▸ **Material for this task**:
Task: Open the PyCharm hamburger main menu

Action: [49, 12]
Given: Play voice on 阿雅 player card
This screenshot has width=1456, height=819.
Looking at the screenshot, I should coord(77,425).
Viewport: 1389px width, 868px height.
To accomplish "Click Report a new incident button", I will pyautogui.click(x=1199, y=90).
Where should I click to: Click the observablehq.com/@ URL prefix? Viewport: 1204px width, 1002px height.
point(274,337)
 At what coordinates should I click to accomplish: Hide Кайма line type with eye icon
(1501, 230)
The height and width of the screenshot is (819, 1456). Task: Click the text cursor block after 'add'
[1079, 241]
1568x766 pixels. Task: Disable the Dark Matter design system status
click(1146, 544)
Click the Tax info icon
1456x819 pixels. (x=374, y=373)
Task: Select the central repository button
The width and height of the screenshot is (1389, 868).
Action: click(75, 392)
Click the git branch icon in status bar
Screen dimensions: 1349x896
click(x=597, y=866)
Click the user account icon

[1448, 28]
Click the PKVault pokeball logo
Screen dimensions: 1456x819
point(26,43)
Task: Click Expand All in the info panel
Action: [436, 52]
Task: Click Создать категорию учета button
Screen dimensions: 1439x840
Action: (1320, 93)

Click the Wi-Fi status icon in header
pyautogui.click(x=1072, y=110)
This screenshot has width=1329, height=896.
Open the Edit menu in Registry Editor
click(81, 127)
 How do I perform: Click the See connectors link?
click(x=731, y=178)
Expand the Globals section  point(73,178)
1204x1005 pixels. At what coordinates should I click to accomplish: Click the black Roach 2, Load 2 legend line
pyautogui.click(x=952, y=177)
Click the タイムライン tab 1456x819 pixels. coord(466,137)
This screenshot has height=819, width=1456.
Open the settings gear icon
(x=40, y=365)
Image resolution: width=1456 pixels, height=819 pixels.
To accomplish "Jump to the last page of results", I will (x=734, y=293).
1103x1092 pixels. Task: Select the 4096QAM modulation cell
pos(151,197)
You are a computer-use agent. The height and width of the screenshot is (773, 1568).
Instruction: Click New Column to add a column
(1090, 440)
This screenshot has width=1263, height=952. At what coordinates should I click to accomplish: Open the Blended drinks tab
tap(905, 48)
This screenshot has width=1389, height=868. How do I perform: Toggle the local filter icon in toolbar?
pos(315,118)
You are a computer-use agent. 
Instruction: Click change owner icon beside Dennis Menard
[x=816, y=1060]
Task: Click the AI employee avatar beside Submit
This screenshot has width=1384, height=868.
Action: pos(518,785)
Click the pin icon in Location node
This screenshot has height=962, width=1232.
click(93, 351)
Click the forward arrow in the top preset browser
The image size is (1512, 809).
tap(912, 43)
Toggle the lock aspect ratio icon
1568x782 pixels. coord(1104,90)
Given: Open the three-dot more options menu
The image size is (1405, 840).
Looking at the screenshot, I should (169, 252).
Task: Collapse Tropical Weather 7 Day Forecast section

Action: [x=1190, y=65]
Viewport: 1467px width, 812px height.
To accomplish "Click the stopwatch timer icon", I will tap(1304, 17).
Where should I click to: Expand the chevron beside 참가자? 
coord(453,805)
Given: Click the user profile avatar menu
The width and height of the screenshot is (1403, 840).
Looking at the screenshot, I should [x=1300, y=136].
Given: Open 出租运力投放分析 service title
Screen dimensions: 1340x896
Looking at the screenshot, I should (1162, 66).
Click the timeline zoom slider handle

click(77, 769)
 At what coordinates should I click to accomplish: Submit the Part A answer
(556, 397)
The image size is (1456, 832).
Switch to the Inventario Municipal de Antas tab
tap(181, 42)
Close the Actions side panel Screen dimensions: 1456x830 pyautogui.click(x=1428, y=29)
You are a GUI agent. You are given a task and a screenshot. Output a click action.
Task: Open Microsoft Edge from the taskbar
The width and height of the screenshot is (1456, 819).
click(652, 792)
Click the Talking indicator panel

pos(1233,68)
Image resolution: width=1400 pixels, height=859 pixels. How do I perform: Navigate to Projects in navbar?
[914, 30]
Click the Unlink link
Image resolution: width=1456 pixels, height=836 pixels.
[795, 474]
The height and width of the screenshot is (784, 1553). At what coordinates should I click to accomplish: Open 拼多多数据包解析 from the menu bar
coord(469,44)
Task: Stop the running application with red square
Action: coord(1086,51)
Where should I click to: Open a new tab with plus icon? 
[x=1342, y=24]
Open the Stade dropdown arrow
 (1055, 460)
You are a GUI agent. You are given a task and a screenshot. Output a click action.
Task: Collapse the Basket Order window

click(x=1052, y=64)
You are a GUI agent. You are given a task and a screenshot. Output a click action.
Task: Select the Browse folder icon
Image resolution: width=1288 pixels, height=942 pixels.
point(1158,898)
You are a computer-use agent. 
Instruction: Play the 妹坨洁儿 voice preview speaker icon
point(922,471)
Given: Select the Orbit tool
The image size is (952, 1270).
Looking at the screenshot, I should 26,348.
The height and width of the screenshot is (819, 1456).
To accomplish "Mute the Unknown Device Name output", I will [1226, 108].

▸ **Problem details**: The expected response is the full set of records, reproduced exactly.

▸ **Answer space**:
Task: Open the PyCharm hamburger main menu

Action: [49, 12]
Given: Play voice on 阿雅 player card
This screenshot has width=1456, height=819.
Looking at the screenshot, I should coord(77,425).
Viewport: 1389px width, 868px height.
To accomplish "Click Report a new incident button", I will pyautogui.click(x=1199, y=90).
Where should I click to: Click the observablehq.com/@ URL prefix? Viewport: 1204px width, 1002px height.
point(274,337)
 At what coordinates should I click to accomplish: Hide Кайма line type with eye icon
(1501, 230)
The height and width of the screenshot is (819, 1456). Task: Click the text cursor block after 'add'
[1079, 241]
1568x766 pixels. Task: Disable the Dark Matter design system status
click(1146, 544)
Click the Tax info icon
1456x819 pixels. (x=374, y=373)
Task: Select the central repository button
The width and height of the screenshot is (1389, 868).
Action: click(75, 392)
Click the git branch icon in status bar
Screen dimensions: 1349x896
click(x=597, y=866)
Click the user account icon

[1448, 28]
Click the PKVault pokeball logo
Screen dimensions: 1456x819
point(26,43)
Task: Click Expand All in the info panel
Action: [436, 52]
Task: Click Создать категорию учета button
Screen dimensions: 1439x840
Action: (1320, 93)

Click the Wi-Fi status icon in header
pyautogui.click(x=1072, y=110)
This screenshot has width=1329, height=896.
Open the Edit menu in Registry Editor
click(81, 127)
 How do I perform: Click the See connectors link?
click(x=731, y=178)
Expand the Globals section  point(73,178)
1204x1005 pixels. At what coordinates should I click to accomplish: Click the black Roach 2, Load 2 legend line
pyautogui.click(x=952, y=177)
Click the タイムライン tab 1456x819 pixels. coord(466,137)
This screenshot has height=819, width=1456.
Open the settings gear icon
(x=40, y=365)
Image resolution: width=1456 pixels, height=819 pixels.
To accomplish "Jump to the last page of results", I will (x=734, y=293).
1103x1092 pixels. Task: Select the 4096QAM modulation cell
pos(151,197)
You are a computer-use agent. The height and width of the screenshot is (773, 1568).
Instruction: Click New Column to add a column
(1090, 440)
This screenshot has width=1263, height=952. At what coordinates should I click to accomplish: Open the Blended drinks tab
tap(905, 48)
This screenshot has width=1389, height=868. How do I perform: Toggle the local filter icon in toolbar?
pos(315,118)
You are a computer-use agent. 
Instruction: Click change owner icon beside Dennis Menard
[x=816, y=1060]
Task: Click the AI employee avatar beside Submit
This screenshot has width=1384, height=868.
Action: pos(518,785)
Click the pin icon in Location node
This screenshot has height=962, width=1232.
click(93, 351)
Click the forward arrow in the top preset browser
The image size is (1512, 809).
tap(912, 43)
Toggle the lock aspect ratio icon
1568x782 pixels. coord(1104,90)
Given: Open the three-dot more options menu
The image size is (1405, 840).
Looking at the screenshot, I should (169, 252).
Task: Collapse Tropical Weather 7 Day Forecast section

Action: [x=1190, y=65]
Viewport: 1467px width, 812px height.
To accomplish "Click the stopwatch timer icon", I will tap(1304, 17).
Where should I click to: Expand the chevron beside 참가자? 
coord(453,805)
Given: Click the user profile avatar menu
The width and height of the screenshot is (1403, 840).
Looking at the screenshot, I should [x=1300, y=136].
Given: Open 出租运力投放分析 service title
Screen dimensions: 1340x896
Looking at the screenshot, I should (1162, 66).
Click the timeline zoom slider handle

click(77, 769)
 At what coordinates should I click to accomplish: Submit the Part A answer
(556, 397)
The image size is (1456, 832).
Switch to the Inventario Municipal de Antas tab
tap(181, 42)
Close the Actions side panel Screen dimensions: 1456x830 pyautogui.click(x=1428, y=29)
You are a GUI agent. You are given a task and a screenshot. Output a click action.
Task: Open Microsoft Edge from the taskbar
The width and height of the screenshot is (1456, 819).
click(652, 792)
Click the Talking indicator panel

pos(1233,68)
Image resolution: width=1400 pixels, height=859 pixels. How do I perform: Navigate to Projects in navbar?
[914, 30]
Click the Unlink link
Image resolution: width=1456 pixels, height=836 pixels.
[795, 474]
The height and width of the screenshot is (784, 1553). At what coordinates should I click to accomplish: Open 拼多多数据包解析 from the menu bar
coord(469,44)
Task: Stop the running application with red square
Action: coord(1086,51)
Where should I click to: Open a new tab with plus icon? 
[x=1342, y=24]
Open the Stade dropdown arrow
 (1055, 460)
You are a GUI agent. You are given a task and a screenshot. Output a click action.
Task: Collapse the Basket Order window

click(x=1052, y=64)
You are a GUI agent. You are given a task and a screenshot. Output a click action.
Task: Select the Browse folder icon
Image resolution: width=1288 pixels, height=942 pixels.
point(1158,898)
You are a computer-use agent. 
Instruction: Play the 妹坨洁儿 voice preview speaker icon
point(922,471)
Given: Select the Orbit tool
The image size is (952, 1270).
Looking at the screenshot, I should 26,348.
The height and width of the screenshot is (819, 1456).
To accomplish "Mute the Unknown Device Name output", I will [1226, 108].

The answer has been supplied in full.